So I am new to Scala and just starting to work with RDDs and functional Scala operations.
I am trying to iterate over the values of my Pair RDDs and return Var1
with the average of the values stored in Var2
by applying the defined average
function so that the final return is a unique list of Var1 with a single AvgVar2
associated with each one. I am having a lot of trouble figuring out how to iterate over the values.

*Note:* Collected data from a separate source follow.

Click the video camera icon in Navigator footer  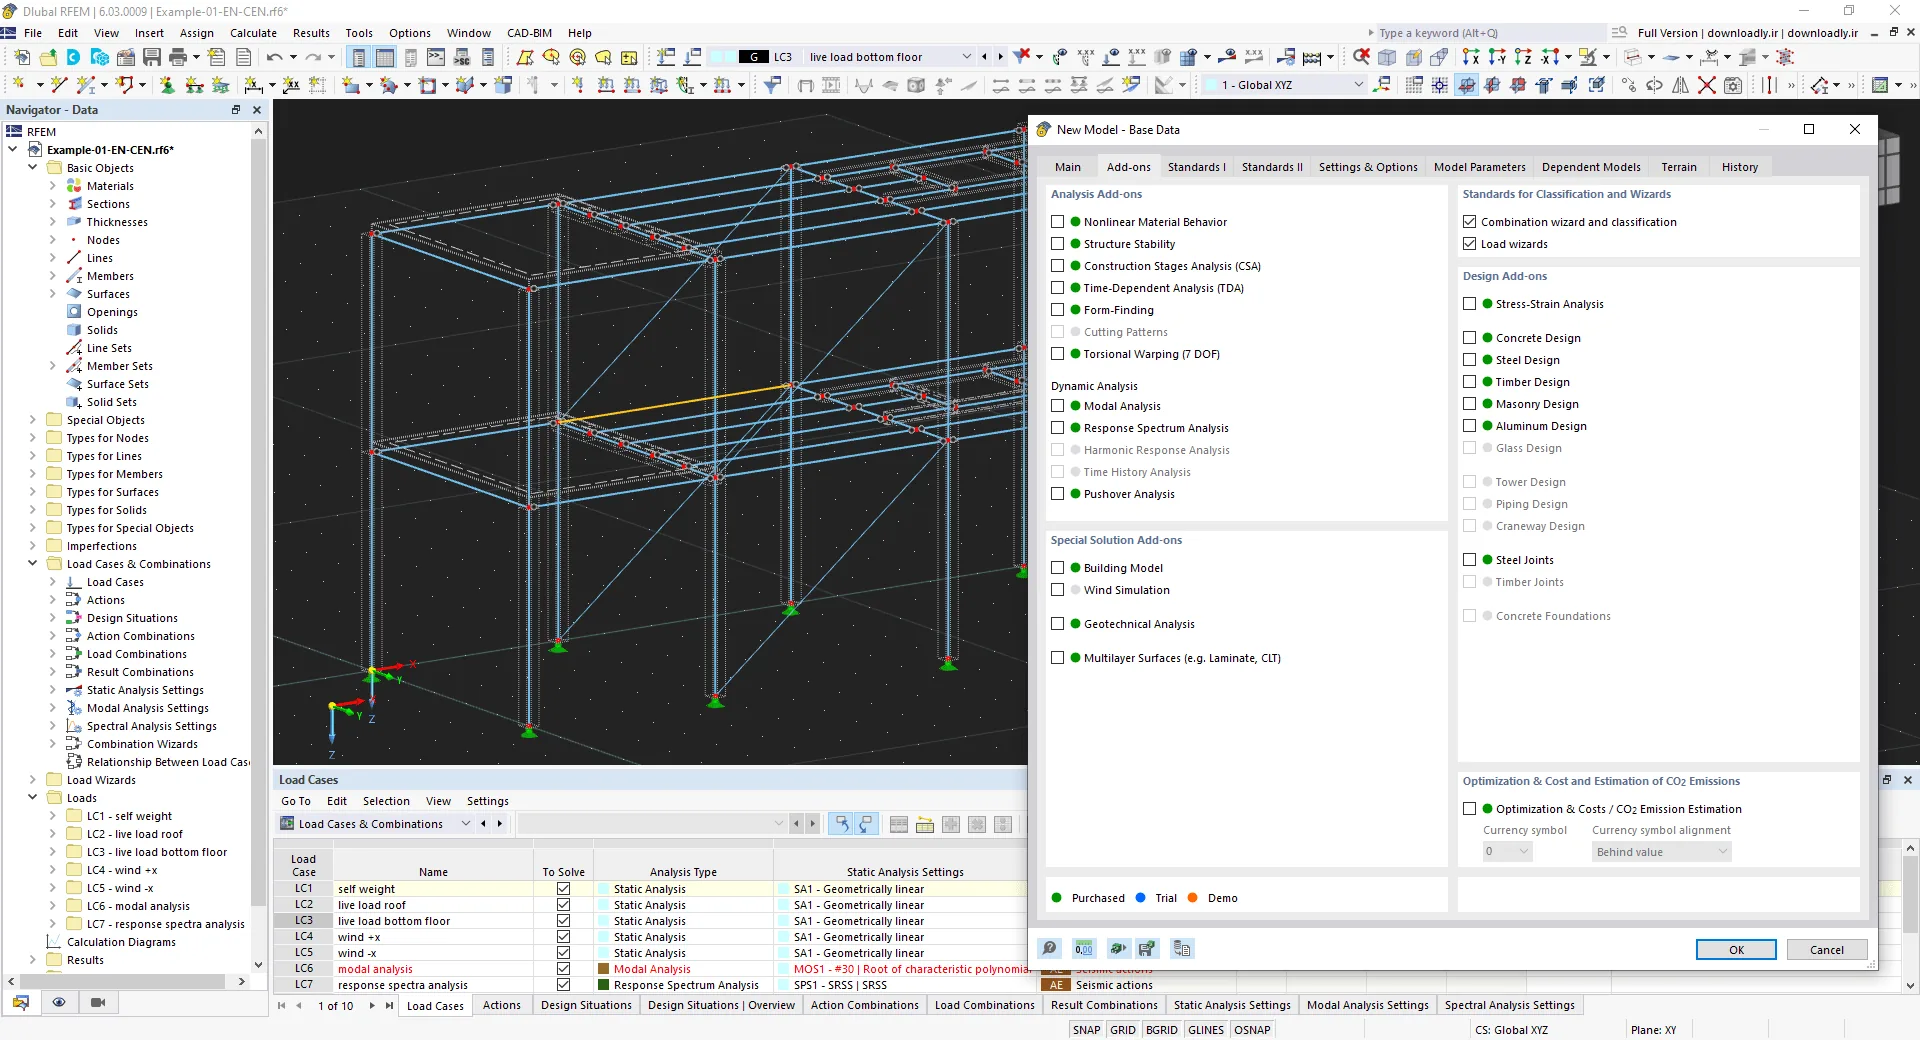coord(97,1002)
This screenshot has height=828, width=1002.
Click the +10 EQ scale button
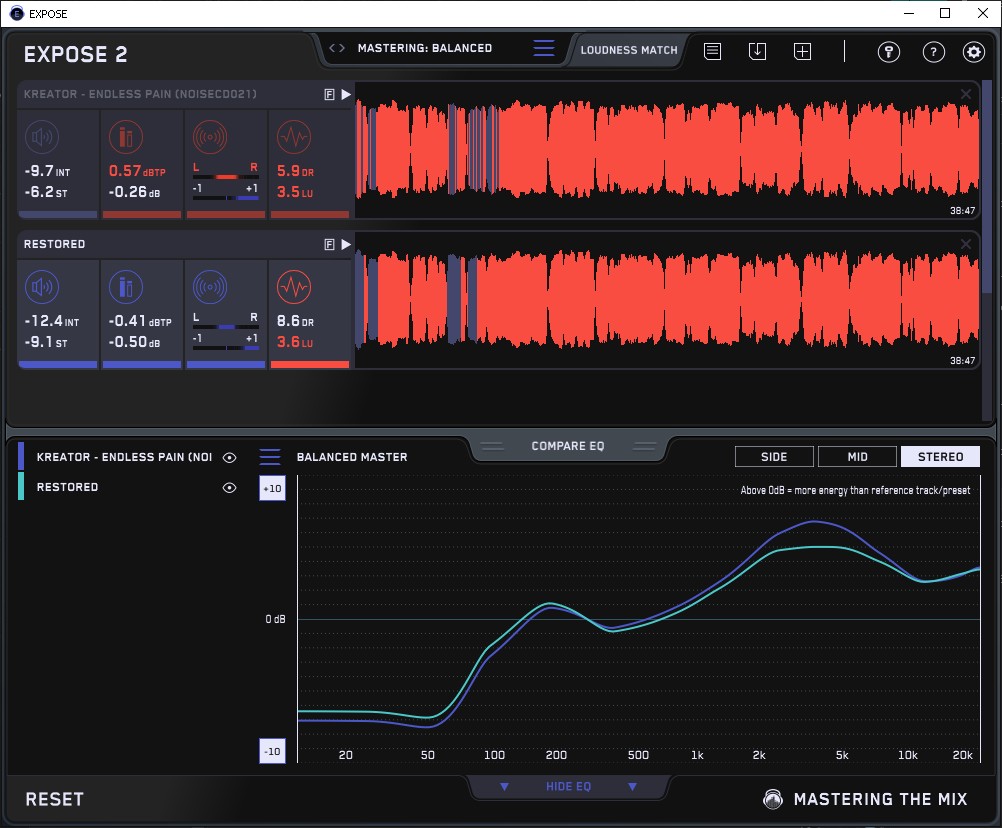coord(272,488)

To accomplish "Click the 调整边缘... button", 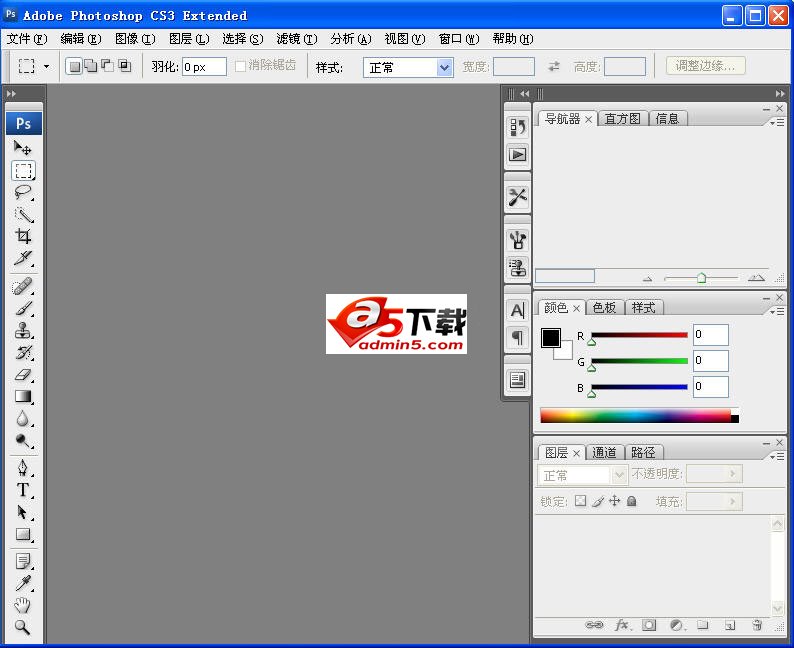I will pyautogui.click(x=705, y=66).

*edit: I have the following type declarations:
case class ID: Int, Var1: Int, Var2: Int extends Serializable
I have the following function:
def foo(rdds: RDD[(ID, Iterable[(Var1, Var2)])]): RDD[(Var1, AvgVar2)] = {
def average(as: Array[Var2]): AvgVar2 = {
var sum = 0.0
var i = 0.0
while (i < as.length) {
sum += Var2.val
i += 1
}
sum/i
}
//My attempt at Scala
rdds.map(x=> ((x._1),x._2)).groupByKey().map(x=>average(x._1)).collect()
}
My attempt at Scala is trying to do the following:
- split the RDD pair Iterable into key-value pairs of
Var1-Var2
. - Group by the key of
Var1
and create an array of associatedVar2
. - Apply my
average
function to each array ofVar2
- Return the
AvgVar2
with the associatedVar1
as a collection of RDDs
*Edit:
Some sample input data for rdds
:
//RDD[(ID,Iterable[(Var1,Var2)...])]
RDD[(1,[(1,3),(1,12),(1,6)])],
RDD[(2,[(2,5),(2,7)])]
Some sample output data:
//RDD[(Var1, AvgVar2)]
RDD[(1,7),(2,6)]
*Edit: Line of working scala code:
rdd.map(x => (x._2.map(it => it._1).asInstanceOf[Var1], average(x._2.map(it => it._2).toArray)))